Let us first understand the virtual currency world. Cryptocurrency is a generic name given to all encrypted decentralized digital or virtual currencies. Many of us may not be knowing Satoshi Nakamato, the unknown inventor of Bitcoin, the first and most popular cryptocurrency, never intended to invent a currency. He had announced, in late 2008, development of " a Peer-to-Peer Electronic Cash System". This decision subsequently led to birth of cryptocurrency "Bitcoin".
Cryptocurrency uses cryptography, in order to create coins, and ensure security of transactions. Cryptocurrecy uses block-chain technology for recording ledgers of transactions. These are private currencies with no underlying asset nor a sovereign guarantee as in case of currency notes. Most popular cryptocurrencies are Bitcoin, Ether, Litecoin and Ripple, although there are hundreds of such private currencies in use. Cryptocurrencies are traded on cryptocurrency exchanges and despite volatile price movements; market capitalization and values have been growing. It would be difficult to arrive at intrinsic value of virtual currency in the absence of underlying assets or supporting financial data.

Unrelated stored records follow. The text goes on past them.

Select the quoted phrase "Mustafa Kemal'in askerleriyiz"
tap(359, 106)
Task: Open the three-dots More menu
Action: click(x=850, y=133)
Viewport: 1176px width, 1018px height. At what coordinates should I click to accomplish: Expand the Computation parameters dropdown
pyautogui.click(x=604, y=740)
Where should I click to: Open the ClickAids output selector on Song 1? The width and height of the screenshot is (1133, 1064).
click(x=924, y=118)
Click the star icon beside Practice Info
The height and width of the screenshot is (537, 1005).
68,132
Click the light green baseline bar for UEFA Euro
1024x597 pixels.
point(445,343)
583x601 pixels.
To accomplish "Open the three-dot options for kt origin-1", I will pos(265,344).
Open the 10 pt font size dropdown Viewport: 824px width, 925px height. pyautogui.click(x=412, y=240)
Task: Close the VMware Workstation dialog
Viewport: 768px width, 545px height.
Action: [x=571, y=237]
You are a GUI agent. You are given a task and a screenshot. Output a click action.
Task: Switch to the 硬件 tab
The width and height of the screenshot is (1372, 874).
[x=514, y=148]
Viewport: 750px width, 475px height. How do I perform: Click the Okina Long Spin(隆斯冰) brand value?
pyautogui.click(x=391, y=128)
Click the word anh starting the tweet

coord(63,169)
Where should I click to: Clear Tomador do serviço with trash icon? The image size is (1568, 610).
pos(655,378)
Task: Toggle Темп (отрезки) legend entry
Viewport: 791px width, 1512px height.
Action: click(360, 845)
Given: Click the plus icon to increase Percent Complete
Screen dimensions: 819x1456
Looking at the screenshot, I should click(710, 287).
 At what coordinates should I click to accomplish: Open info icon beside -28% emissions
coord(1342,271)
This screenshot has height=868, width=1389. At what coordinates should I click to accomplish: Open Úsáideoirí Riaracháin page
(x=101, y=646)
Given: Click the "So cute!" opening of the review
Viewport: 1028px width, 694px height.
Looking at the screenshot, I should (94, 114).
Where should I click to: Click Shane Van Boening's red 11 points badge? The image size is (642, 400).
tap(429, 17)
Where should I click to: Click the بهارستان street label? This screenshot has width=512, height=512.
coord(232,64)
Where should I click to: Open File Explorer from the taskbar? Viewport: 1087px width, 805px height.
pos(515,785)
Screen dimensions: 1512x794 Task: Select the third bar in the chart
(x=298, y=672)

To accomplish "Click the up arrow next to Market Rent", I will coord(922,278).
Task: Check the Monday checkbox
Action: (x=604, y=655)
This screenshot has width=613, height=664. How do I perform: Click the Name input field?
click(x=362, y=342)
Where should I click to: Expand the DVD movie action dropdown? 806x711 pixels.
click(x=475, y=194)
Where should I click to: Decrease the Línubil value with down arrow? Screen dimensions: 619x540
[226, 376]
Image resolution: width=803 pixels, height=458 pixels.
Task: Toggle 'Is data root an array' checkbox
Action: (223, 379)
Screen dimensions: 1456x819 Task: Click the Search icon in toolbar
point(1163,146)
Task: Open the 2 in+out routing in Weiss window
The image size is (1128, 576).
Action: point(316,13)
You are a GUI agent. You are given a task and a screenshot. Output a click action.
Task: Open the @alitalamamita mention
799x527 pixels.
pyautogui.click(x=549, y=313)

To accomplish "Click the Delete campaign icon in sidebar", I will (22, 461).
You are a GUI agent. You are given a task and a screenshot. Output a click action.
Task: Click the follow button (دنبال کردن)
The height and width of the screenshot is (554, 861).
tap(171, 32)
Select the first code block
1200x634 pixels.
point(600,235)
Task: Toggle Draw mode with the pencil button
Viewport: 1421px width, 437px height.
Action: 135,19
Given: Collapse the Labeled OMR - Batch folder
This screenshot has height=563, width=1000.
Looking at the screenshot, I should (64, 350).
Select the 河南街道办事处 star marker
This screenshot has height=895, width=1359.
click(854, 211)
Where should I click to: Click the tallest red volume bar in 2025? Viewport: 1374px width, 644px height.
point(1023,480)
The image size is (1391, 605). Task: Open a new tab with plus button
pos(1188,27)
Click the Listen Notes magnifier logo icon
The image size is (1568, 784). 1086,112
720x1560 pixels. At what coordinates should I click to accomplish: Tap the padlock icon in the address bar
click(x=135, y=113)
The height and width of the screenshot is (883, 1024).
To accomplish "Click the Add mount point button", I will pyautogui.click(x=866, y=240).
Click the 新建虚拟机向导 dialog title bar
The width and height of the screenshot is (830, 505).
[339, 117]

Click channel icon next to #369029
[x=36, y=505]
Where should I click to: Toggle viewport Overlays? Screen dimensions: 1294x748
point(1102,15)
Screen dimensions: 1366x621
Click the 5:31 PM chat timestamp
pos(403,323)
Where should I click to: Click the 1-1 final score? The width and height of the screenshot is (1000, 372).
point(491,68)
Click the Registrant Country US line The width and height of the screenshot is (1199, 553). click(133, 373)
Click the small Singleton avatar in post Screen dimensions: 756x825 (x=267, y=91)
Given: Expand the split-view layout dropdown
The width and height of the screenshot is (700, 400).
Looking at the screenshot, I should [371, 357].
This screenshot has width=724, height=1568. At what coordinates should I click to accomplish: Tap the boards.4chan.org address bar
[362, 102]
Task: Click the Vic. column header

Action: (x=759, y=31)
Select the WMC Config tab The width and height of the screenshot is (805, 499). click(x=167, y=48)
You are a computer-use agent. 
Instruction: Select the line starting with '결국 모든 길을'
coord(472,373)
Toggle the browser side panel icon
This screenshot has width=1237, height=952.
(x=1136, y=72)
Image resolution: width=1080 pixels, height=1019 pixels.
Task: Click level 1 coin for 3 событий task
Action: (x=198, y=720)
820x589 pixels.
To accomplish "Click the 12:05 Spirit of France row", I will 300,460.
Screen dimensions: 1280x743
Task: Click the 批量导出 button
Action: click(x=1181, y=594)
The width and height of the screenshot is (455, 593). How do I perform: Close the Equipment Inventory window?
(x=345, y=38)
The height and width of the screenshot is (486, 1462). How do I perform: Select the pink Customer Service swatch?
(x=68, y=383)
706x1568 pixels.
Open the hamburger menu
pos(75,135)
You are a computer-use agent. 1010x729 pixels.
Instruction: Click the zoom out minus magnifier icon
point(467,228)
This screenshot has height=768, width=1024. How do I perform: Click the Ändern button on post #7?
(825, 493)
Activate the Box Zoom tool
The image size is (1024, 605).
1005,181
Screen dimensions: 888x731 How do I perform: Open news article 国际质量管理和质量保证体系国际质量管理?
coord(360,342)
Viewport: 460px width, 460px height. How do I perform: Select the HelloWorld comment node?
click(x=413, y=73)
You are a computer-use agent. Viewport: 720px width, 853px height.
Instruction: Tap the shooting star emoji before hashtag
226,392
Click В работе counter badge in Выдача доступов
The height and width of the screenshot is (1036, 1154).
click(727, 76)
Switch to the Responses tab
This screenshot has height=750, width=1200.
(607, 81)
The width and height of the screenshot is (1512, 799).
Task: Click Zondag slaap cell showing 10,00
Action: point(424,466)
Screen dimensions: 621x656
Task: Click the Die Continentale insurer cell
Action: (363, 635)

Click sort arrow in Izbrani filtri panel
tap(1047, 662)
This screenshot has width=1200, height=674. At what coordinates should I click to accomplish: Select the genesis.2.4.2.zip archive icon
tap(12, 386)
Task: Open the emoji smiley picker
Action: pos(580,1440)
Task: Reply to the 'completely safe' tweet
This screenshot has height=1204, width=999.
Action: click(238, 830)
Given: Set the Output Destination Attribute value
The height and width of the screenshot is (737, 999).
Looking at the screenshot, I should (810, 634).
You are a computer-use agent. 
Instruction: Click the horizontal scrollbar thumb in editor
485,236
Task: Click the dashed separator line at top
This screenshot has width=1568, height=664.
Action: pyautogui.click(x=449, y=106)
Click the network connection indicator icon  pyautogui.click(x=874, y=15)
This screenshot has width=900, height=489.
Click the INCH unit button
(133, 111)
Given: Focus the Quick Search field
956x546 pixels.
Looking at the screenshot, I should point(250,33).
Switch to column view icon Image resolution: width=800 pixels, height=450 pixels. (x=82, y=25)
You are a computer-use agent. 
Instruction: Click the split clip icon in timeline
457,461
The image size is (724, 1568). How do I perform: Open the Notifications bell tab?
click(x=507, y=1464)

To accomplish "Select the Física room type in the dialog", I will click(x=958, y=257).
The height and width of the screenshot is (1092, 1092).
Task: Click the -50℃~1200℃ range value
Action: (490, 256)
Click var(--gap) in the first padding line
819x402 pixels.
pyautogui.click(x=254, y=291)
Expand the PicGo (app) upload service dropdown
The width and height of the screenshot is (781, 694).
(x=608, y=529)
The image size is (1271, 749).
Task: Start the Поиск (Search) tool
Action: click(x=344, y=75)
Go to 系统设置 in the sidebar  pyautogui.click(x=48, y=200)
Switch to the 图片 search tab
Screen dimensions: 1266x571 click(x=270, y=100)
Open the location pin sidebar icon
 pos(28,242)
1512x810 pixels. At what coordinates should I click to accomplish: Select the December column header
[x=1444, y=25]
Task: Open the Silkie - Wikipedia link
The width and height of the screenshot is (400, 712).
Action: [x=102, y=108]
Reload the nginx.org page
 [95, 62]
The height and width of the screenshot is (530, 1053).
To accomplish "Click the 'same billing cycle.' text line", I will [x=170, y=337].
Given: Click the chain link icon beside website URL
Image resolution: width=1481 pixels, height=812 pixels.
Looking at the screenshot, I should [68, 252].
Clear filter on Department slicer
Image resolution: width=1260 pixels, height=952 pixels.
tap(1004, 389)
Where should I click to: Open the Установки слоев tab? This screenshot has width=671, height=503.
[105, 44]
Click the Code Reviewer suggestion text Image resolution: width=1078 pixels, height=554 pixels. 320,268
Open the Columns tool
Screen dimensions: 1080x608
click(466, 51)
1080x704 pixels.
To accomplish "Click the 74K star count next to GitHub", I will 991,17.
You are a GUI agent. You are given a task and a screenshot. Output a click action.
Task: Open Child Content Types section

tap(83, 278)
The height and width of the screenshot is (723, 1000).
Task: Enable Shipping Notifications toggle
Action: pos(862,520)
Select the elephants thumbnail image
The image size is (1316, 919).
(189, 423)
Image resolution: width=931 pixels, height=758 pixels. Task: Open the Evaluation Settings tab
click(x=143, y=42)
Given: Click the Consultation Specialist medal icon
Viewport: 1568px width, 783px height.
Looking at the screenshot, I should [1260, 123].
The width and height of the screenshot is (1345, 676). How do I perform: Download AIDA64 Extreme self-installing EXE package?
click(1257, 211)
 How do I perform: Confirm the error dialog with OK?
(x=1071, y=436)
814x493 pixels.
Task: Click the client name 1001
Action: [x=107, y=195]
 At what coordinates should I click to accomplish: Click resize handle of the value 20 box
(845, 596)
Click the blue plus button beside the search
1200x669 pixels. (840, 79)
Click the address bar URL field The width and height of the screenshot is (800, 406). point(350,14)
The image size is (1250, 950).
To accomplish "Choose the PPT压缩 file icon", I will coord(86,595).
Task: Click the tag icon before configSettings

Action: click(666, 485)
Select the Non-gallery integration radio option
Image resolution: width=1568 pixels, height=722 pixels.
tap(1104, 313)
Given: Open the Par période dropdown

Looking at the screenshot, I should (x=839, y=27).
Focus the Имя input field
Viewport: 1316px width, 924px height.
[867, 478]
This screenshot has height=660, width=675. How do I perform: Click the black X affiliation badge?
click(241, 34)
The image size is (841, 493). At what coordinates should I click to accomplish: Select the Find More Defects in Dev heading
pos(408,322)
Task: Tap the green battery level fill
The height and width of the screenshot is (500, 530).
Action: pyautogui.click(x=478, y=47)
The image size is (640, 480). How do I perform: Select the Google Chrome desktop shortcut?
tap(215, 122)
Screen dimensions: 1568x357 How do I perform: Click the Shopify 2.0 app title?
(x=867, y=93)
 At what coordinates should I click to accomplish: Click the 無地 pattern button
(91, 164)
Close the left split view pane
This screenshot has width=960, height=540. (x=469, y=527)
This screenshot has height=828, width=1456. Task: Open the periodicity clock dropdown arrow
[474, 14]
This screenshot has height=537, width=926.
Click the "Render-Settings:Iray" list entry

Major problem with cryptocurrencies is to check double spending in a decentralized network, with no server, of ledgers and transactions. Every peer in the chain of the transactions has to have list of all transactions to ensure future transactions are valid or an attempt to double spending. In the absence of consensus among peers in the network, even for a single transaction, chain gets broken. Satoshi's major innovation was to achieve consensus without central authority that helped solution exciting, adventurous to roll all over the world.